Sapevo già che Kristina era incinta. L’avevo saputo tramite una conoscenza comune fin da febbraio.
Denis non mi aveva mandato un solo messaggio per tutto l’anno. Neanche uno.
Neanche io.
“Ora vivono in Demakova,” continuò Lena. “Affittano un bilocale per trentacinquemila. Kristina non ce la fa. Ha la depressione post-partum. Denis è sempre via per lavoro perché il suo nuovo lavoro richiede molti viaggi.
“Così Kristina ha chiamato sua madre. Lei vive a Berdsk. Ora sta da loro da due mesi.”
“E?”
“Marina, lei fa tutto il bucato. Cucina. Sta sveglia con Alisa di notte. Dorme su un lettino pieghevole in cucina perché Denis e Kristina dormono in camera con la culla.
“Ha sessantadue anni. Ha lavorato tutta la vita come contabile al Berdskkhleb ed è andata in pensione due anni fa. Tanya dice che è completamente ingrigita e sfinita. Non dorme mai bene. Fa tutto il bucato, cucina e porta fuori la bambina.
“Kristina le dice, ‘Mamma, vedi che non ce la faccio. Fallo tu.’”
“E Denis dice a sua suocera, ‘Tatiana Andreevna, si sforzi ancora un po’. Poi la faremo riposare, quando Alisa sarà più grande.’”
Anya ascoltava in silenzio, mescolando il tè.
Anche io rimasi in silenzio.
A lungo.
“Marina, che c’è?” chiese Lena.
“Niente. Lena, vuoi del tè?”
“Sì, versami pure. Oh, pensavo che saresti stata contenta, o arrabbiata, o qualcosa del genere. Ma invece sei lì, in silenzio.”
Le versai il tè.
«Lena, non sono né contenta né arrabbiata. Lo riconosco semplicemente.»
«Riconosci cosa?»
«Riconosco come vivono quando non c’è nessuno pronto a servirli gratis.
«Non si sono dimenticati come vivere così, Lena. Anzi, al contrario: vivono molto bene. Hanno semplicemente trovato la persona successiva.

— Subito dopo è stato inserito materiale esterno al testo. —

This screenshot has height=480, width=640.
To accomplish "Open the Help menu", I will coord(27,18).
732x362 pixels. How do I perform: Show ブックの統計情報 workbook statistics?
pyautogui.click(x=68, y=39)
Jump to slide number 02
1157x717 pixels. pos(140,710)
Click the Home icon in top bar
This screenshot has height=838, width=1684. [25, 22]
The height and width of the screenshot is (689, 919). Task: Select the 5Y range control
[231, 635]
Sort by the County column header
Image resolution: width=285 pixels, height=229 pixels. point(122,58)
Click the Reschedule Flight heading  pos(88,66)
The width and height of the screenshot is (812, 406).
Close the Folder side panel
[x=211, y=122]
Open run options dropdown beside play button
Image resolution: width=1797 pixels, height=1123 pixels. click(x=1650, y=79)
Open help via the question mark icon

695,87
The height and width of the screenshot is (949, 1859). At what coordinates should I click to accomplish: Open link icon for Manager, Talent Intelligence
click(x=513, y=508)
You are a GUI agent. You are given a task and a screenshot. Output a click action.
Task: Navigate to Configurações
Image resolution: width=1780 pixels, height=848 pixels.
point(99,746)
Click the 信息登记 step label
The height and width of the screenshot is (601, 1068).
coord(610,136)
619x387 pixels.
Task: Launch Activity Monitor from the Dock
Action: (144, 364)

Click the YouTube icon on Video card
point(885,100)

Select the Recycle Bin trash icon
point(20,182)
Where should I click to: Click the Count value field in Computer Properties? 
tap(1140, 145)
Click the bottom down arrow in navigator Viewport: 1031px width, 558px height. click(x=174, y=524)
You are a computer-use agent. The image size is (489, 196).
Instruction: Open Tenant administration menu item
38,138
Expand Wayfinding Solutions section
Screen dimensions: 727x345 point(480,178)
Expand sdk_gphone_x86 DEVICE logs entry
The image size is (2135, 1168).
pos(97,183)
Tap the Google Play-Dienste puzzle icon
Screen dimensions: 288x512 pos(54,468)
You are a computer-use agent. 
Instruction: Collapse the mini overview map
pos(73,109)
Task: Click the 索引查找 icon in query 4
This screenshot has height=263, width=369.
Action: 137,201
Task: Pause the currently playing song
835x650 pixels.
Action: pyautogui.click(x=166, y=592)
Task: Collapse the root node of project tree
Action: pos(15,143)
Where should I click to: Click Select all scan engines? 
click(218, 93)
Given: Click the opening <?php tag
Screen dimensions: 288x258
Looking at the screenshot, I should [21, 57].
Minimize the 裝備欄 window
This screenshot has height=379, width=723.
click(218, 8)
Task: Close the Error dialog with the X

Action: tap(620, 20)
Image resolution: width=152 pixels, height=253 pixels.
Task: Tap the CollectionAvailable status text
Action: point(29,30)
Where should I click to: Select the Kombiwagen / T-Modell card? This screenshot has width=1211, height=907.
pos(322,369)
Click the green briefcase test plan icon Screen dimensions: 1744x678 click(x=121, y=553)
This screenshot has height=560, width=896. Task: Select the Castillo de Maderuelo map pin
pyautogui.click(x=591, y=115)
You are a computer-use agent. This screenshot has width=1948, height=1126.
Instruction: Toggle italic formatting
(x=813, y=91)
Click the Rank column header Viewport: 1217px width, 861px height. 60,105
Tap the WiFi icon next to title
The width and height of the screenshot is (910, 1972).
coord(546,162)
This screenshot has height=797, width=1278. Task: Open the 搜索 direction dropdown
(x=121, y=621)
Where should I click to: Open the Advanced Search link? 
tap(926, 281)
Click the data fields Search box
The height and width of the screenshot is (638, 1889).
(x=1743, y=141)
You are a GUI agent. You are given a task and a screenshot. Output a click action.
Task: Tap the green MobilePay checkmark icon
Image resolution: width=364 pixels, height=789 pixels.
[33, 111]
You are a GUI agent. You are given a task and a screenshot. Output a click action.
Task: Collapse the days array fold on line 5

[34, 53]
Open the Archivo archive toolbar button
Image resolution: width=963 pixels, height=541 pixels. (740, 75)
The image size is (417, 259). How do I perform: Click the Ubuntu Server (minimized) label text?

«Un letto pieghevole nella piccola stanza della suocera o un letto pieghevole nella cucina della madre—che differenza fa?
«L’importante è che ci sia sempre qualcuno a fare il bucato.»
Lena non riusciva a pensare a nulla da dire. Finì il suo tè e se ne andò.
Anya venne da me e mi abbracciò da dietro.
«Zia Marina, sono qui con te.»
«Lo so, Anya.»
Allora, cosa ne pensi?
Ho fatto bene a mettere le loro cose fuori, cambiare le serrature e riscrivere il mio testamento?
O avrei dovuto cercare di parlare con loro, riconciliarmi e perdonarli?
O almeno dovrei incontrare una volta mia nipote Alisa? Lei non ha alcuna colpa.
Ci penso ogni sera quando vado a letto.
Penso ad Alisa più spesso di quanto pensi a Denis e Kristina.
Forse sono una stronza vendicativa che si è vendicata perché è stata spostata nella stanza piccola e per l’emoji che rideva in chat—e così facendo, si è privata dell’unica nipote.
Forse sono una donna adulta che ha finalmente capito, a cinquantadue anni, che era stata sfruttata per tre anni con il pretesto della famiglia.
O forse sono entrambe le cose insieme.
Cosa ne pensi?
Lo voglio sapere davvero.
La neve sul davanzale è liscia e intatta.
Probabilmente il letto pieghevole nella cucina di Tatiana Andreyevna scricchiola.